Friend of retailing wins national award

by Larry Meyer
MRA Chairman and CEO

Larry Meyer My first contact with Brenda Sternquist goes back to the late 1980s. As a professor of retailing at Michigan State, she was the lead researcher on an important 12-state study of rural retailers.

The resulting publication was unique—the first to chart the path for successful alternatives for small retailers to compete with big-box retailers. MRA distributed it widely to Michigan financial institutions and entrepreneurs.

A later, companion piece developed by Brenda and her colleagues, “Marketing Strategies for High Profit Small Businesses,” was equally insightful and useful to many members.

Last year, MRA partnered with Brenda for her survey of retailers’ use of the Internet. Many of you contributed to that survey, which explored issues that were only vaguely understood before her work.

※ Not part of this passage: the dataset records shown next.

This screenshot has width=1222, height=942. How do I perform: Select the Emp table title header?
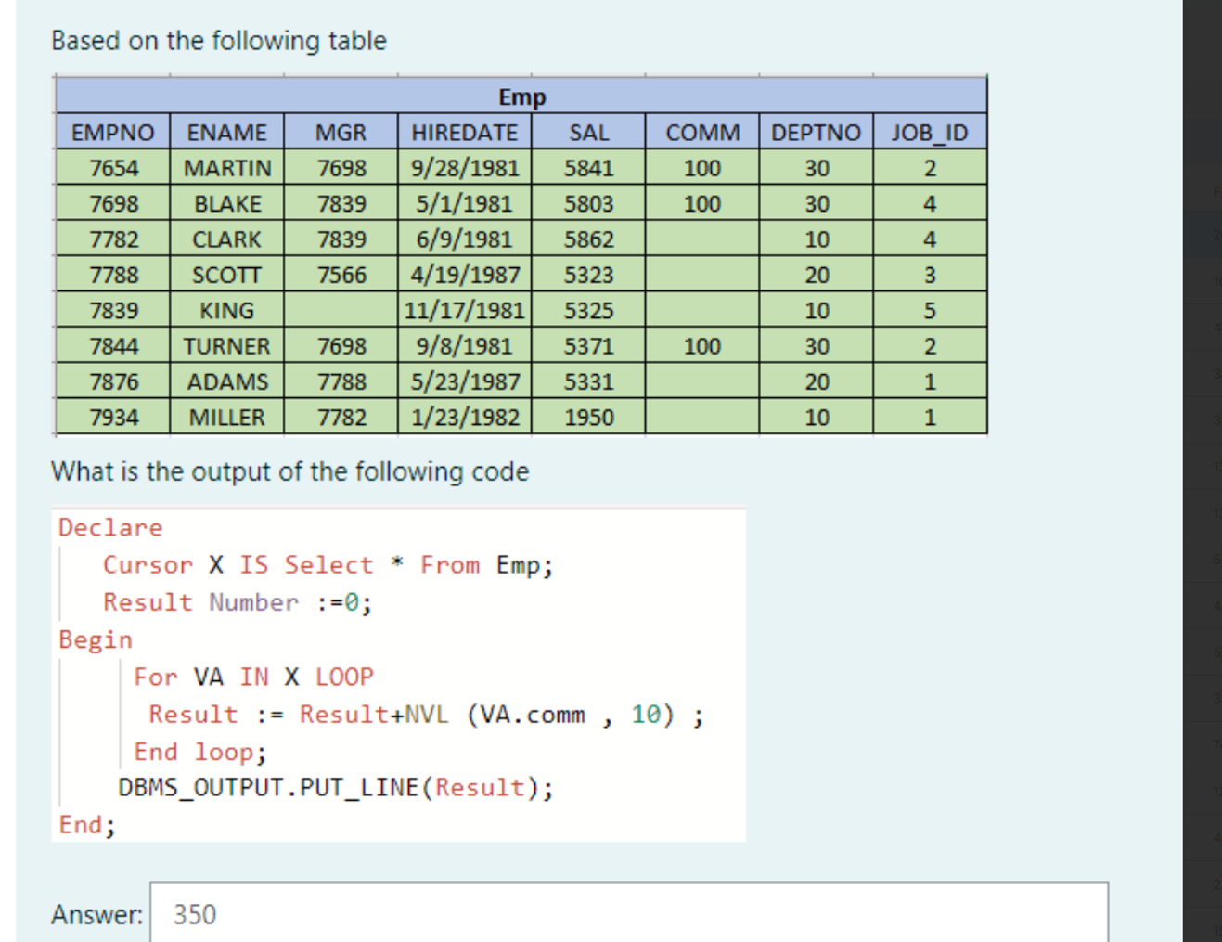(521, 97)
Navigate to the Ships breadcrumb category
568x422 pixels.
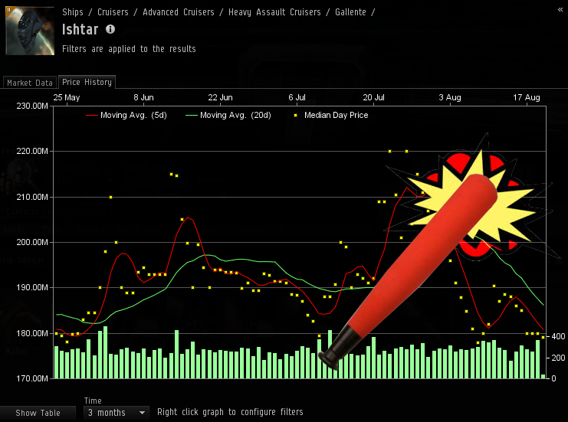[x=74, y=12]
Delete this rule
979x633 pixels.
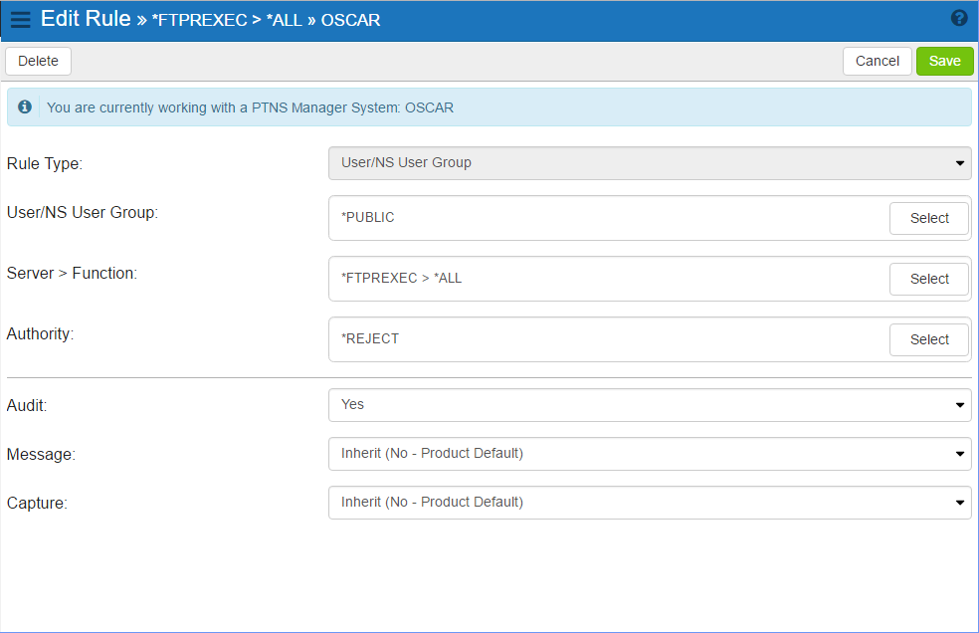click(38, 62)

When we began our Retailer of the Year program six years ago, we knew Brenda would be an excellent choice to serve on our selection panel. Brenda joined others in the tough job of sifting through and evaluating the many impressive and diverse applications we receive.

Each year, despite her obviously busy schedule, she has returned to our selection panel. Her commitment to retail extends beyond the classroom, beyond her excellent research, into the Michigan community.

Now the national spotlight has found Brenda. In December, the National Retail Federation, in partnership with J.C. Penney and the Center for Retailing Studies at Texas A&M University, honored Brenda with the first-ever Retail Educator of the Year award.

This time it was Brenda’s turn to be an applicant—she submitted her materials to a selection panel like the one she sits on each fall for our awards. Obviously, the national selection panel was impressed with her talents.

Judges commented on her innovative development of courses such as “Retailing in China” and “International Buying and Product Development.” Her courses have been replicated in colleges across the country.

Undoubtedly they were also impressed by students’ comments about Brenda’s performance in the classroom, such as this one from an undergraduate:

“I felt different in her classes. I had a greater feeling of purpose and an insatiable appetite for learning. This had to do in part with the passion and pride Dr. Sternquist expressed in her work.”

The panel didn’t meet Brenda in person until the awards ceremony in New York. As she accepted the award, they might finally have glimpsed what I, her MSU colleagues and students, and some of you have seen: her genuine warmth and her passion for retail and retailers—present and future.

We in Michigan are lucky to have Brenda as a colleague, teaching the students who will bring their insights and skills to our businesses.

I want to thank Brenda for everything she brings to the Michigan retail community. From China to New York to here in Michigan, her impact is being felt, and her work helps keep us all energized and enthusiastic.